Mary Mary - James Patterson
My third James Patterson novel and second Alex Cross novel of the year. I enjoyed this book much more than I did Pop Goes the Weasel. What's great about this book is the confusion we face concerning the identity of the killer. One moment we read about "The Storyteller", a man who we are led to believe is the murderer. Next thing you know, the murderer is a female called "Mary" who sends emails to a journalist after each murder she commits, something like a confession and also to gloat. You might think that maybe The Storyteller is merely using a fake name to throw the police off his trail, but Mary is an actual person in the story, not a fake persona. So we're left to wonder who the real killer is and what the relation is between The Storyteller and Mary. It's a great story, one of my favourite Alex Cross novels.
Body of Evidence - Patricia Cornwell
I first read a Patricia Cornwell novel last year and I enjoyed it immensely. I got the second book in the Kay Scarpetta series this year and it was as expected, a brilliant read. The main selling point of this series for me is that it is told entirely from the perspective of the main character, Dr. Kay Scarpetta. Whatever she knows, we know, so if she only identifies the murderer in the last chapter of the book, that's when we learn the identity as well. Patricia Cornwell's writing is so fluid and incredibly entertaining. This was a really enjoyable read with a great story of a serial killer and a missing manuscript which could be worth millions.
2nd Chance - James Patterson
The second book in the Women's Murder Club series was my fourth and final James Patterson novel of the year, and it lifted the series above Alex Cross on my list of favourite James Patterson series. This second book was even more enjoyable than 1st to Die. Starts off on a shocking note with a public shooting, followed by a sniper kill after luring the victim into a trap, then a few attempts on the girls of the Women's Murder Club too, and ending in a showdown between the killer (who has the high ground in a sniper position) and the main character who must avoid being shot on her way to apprehend the killer. I finished this 400-page novel in less than two weeks! That's how much I enjoyed it. I just couldn't wait to see what happened next. I have the third book in the series already, and I hope I'll enjoy it just as much as this book, if not more.
The Miernik Dossier - Charles McCarry
My 13th book of the year, which was a bonus as I only planned on reading 12, was a very unique reading experience.
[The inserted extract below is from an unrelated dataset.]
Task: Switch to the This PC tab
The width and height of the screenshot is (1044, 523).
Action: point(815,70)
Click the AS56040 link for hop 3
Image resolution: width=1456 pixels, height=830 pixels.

The story is not told in the traditional narrative, neither in the third-person perspective nor the first person perspective. Well, it kind of is, but not in the way you expect. This tale of international espionage involves a group of spies, and their story unfolds in the form of a dossier (the book), filled with incident reports, intercepted communications, transcribed conversations, journal entries, and letters. So we aren't reading a "story" per se, but instead a case report of an operation that has taken place. The story itself wasn't that compelling, but the format was. A really interesting book to round off my 2020 reading list.
Those were the 13 books I read this year, one more than I achieved last year. I already have the books I plan to read next year (might still pickup one or two throughout the year) and it's a pretty nice collection. What have you read in 2020? Did you manage a bit more than you usually do because of the pandemic and lockdowns? Share your list here with the rest of Cake!